Stollen is a cake like yeast bread that usually has candied fruit, currants, orange and lemon zest, spice and cardamom spices for flavoring. The most common Stollen is Dresdener Stollen from the city of Dresden, Germany.
The word Stollen, was a word for a post or boundary stone for a city. It also could be the entrance to a mine shaft. Some historians believe that the shape of this bread reminded the locals of the entrance to a mine tunnel reflecting the silver and tin mining in the area of Dresden, It was also called Striezel or Christstollen. Striezel is a word for loaf, and the shape of the bread along with being dusted with powdered sugar was a symbolic shape of the baby jesus in swaddling clothes so it was also called Christstollen.
Dresden Stollen is said by some historians to have originated in 1329 as a result of a contest offered by the Bishop of Nauruburg. Bakers in the region produced a wonderful bread baked with the finest butter, sugar, raisins, citron and other specialty ingredients. The Bishop enjoyed the stollen so much that he ordered a quantity of grain saved for stollen only.
Stollen is mentioned for the first time in 1474 in the accounts of the Christian Hospital of St. Bartholomew in Dresden where it is referred to as a cake for the fasting period, consisting of only flour, oats and water as required by Church dogma.

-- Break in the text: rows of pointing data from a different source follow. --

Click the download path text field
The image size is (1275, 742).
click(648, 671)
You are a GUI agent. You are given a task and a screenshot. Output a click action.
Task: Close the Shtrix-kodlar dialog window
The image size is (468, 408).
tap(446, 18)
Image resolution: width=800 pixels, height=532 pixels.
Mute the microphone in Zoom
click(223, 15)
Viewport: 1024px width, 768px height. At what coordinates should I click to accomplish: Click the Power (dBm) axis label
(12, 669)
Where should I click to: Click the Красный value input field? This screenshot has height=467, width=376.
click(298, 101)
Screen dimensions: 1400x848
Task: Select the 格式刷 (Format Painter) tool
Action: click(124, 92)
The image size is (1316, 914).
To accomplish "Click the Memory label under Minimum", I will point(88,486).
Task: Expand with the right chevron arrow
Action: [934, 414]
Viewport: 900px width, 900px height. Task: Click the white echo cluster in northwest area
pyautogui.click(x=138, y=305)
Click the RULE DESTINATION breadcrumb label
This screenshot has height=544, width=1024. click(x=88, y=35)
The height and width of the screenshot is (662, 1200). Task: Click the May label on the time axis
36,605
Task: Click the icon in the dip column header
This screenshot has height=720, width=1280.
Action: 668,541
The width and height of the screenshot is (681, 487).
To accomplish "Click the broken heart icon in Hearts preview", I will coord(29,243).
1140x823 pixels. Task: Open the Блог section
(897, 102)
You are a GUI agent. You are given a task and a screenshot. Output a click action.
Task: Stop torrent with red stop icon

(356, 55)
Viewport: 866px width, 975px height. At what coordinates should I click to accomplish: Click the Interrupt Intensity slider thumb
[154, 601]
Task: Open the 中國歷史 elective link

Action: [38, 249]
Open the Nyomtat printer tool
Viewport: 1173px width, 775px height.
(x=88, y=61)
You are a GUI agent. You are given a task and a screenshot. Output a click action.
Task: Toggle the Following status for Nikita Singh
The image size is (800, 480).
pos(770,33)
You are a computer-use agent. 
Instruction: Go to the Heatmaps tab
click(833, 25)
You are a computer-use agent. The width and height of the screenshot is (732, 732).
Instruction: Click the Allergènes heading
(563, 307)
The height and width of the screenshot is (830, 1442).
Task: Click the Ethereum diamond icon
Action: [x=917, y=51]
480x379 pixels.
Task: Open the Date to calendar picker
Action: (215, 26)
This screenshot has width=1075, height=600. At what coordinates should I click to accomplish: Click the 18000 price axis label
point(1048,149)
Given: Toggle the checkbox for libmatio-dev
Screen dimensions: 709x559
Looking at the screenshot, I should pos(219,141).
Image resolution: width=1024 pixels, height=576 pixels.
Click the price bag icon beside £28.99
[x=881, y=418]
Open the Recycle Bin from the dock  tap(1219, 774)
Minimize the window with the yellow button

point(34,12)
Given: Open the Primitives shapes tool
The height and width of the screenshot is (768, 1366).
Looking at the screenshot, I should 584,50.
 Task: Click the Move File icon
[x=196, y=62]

Stollen at that time was baked in loaves weighing 30 pounds! Stollen became such a part of Dresdeners' lives that it was cut and served with special, stollen only utensils. It was also tradition that the first piece of stollen was set aside and kept to ensure the family would be able to afford a stollen the following year and the last piece saved to ensure the family had enough food for the year.